*** Begin section ***
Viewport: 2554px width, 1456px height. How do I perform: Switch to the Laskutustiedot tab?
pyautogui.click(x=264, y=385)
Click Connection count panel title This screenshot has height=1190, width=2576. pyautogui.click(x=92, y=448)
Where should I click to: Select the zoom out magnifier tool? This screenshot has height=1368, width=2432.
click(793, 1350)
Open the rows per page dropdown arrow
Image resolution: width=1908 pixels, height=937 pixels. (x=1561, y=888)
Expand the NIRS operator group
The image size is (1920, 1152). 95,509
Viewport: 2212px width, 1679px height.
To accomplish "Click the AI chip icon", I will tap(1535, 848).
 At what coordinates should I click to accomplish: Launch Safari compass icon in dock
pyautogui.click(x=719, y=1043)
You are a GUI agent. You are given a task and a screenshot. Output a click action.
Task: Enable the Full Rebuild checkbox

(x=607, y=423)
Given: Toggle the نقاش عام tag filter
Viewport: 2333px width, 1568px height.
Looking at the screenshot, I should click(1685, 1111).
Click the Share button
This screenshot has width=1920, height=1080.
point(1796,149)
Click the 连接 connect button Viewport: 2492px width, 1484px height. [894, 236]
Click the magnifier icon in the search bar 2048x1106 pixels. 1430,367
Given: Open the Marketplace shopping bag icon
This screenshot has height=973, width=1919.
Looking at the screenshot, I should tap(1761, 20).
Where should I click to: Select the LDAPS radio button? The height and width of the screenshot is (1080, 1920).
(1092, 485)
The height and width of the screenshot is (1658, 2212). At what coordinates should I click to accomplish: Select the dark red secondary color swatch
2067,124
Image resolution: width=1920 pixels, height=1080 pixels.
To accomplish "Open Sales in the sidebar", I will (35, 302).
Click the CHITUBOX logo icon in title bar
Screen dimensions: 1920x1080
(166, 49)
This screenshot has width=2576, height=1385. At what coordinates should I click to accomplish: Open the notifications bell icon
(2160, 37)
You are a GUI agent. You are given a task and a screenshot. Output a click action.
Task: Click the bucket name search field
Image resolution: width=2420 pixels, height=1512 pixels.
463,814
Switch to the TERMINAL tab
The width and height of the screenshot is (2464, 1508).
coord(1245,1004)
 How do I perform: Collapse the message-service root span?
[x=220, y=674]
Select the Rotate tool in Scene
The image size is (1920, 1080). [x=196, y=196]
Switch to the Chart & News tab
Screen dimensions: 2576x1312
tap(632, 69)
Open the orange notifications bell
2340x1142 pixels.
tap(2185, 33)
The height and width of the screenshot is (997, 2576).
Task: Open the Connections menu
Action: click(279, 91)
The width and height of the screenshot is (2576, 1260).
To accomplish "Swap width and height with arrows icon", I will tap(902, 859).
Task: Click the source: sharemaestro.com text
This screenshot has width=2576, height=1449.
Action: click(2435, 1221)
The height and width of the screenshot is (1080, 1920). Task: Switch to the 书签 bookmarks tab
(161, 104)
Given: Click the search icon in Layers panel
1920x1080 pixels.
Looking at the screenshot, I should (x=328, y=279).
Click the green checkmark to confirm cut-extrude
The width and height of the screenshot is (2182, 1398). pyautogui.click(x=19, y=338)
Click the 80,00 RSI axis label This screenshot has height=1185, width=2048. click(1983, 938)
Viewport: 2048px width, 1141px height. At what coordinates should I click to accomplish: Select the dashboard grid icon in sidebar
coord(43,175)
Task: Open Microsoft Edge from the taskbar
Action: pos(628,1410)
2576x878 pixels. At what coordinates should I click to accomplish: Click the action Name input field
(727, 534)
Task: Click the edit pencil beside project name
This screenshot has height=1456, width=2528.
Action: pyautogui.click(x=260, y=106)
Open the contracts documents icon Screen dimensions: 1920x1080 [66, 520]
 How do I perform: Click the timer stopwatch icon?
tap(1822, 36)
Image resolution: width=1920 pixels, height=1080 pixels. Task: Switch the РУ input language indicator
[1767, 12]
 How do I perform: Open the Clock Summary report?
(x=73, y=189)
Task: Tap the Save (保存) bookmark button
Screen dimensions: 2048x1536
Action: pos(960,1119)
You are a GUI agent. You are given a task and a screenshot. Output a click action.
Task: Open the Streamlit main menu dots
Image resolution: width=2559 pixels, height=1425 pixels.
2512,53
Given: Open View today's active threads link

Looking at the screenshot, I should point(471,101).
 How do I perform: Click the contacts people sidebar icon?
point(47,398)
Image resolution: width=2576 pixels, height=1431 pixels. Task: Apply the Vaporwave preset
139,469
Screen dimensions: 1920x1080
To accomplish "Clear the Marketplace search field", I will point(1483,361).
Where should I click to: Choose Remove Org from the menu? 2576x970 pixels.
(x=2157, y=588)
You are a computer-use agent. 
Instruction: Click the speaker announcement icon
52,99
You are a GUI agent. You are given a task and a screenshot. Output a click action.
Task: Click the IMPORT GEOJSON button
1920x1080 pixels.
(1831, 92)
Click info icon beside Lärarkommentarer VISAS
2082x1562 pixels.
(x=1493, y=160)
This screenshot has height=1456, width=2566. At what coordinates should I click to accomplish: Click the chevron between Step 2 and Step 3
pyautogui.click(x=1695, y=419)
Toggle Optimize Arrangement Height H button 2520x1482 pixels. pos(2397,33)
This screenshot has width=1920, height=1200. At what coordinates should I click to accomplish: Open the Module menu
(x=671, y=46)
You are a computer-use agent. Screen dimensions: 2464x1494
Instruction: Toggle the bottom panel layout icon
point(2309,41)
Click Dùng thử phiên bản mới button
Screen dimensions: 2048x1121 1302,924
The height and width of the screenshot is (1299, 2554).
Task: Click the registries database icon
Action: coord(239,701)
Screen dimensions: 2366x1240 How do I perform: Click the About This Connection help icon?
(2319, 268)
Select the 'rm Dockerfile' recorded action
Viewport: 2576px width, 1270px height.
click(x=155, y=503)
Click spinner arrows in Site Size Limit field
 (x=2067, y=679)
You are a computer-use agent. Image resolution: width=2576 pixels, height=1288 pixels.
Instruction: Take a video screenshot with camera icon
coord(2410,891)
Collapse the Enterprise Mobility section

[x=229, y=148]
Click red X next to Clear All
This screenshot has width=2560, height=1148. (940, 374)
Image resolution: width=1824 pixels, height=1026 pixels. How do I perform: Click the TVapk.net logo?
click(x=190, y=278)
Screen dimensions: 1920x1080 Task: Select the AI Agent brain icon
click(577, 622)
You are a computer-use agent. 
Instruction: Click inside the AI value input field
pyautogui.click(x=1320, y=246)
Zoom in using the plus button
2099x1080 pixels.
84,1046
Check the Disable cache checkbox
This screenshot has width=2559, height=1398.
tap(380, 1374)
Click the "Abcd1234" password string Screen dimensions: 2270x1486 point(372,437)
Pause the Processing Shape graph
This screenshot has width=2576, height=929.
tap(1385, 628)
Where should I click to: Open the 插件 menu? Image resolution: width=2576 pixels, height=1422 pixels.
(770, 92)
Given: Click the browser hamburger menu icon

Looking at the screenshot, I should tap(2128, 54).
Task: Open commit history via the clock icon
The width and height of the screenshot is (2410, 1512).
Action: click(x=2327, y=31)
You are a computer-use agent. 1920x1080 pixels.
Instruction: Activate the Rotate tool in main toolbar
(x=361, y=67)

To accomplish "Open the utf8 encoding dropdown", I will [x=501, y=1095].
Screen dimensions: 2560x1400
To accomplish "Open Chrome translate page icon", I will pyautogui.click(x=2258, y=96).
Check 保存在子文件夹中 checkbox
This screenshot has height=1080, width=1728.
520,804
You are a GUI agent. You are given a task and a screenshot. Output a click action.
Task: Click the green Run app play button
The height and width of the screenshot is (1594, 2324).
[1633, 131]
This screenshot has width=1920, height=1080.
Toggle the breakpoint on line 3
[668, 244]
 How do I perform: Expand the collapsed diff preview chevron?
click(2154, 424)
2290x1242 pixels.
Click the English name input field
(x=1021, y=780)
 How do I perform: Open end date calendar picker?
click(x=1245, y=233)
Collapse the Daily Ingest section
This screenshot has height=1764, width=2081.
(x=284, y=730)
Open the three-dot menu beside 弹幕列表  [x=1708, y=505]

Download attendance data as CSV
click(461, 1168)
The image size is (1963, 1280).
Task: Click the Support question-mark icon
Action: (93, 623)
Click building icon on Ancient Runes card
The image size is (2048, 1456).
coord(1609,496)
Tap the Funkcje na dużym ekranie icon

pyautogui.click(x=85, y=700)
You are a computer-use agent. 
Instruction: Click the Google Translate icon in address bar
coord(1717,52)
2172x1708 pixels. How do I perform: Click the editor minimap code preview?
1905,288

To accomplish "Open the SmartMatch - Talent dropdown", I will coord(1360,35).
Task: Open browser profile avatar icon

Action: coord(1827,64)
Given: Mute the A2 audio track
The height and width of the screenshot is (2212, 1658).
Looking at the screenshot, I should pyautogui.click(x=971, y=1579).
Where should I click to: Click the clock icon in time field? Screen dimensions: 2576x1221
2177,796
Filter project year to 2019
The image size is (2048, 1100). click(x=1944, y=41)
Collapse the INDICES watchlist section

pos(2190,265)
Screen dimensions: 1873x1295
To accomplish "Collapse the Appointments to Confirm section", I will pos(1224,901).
*** End section ***
Work request: Restate the records above verbatim up to and including the line containing "Click Connection count".

Exercise response:
Viewport: 2554px width, 1456px height. How do I perform: Switch to the Laskutustiedot tab?
pyautogui.click(x=264, y=385)
Click Connection count panel title This screenshot has height=1190, width=2576. pyautogui.click(x=92, y=448)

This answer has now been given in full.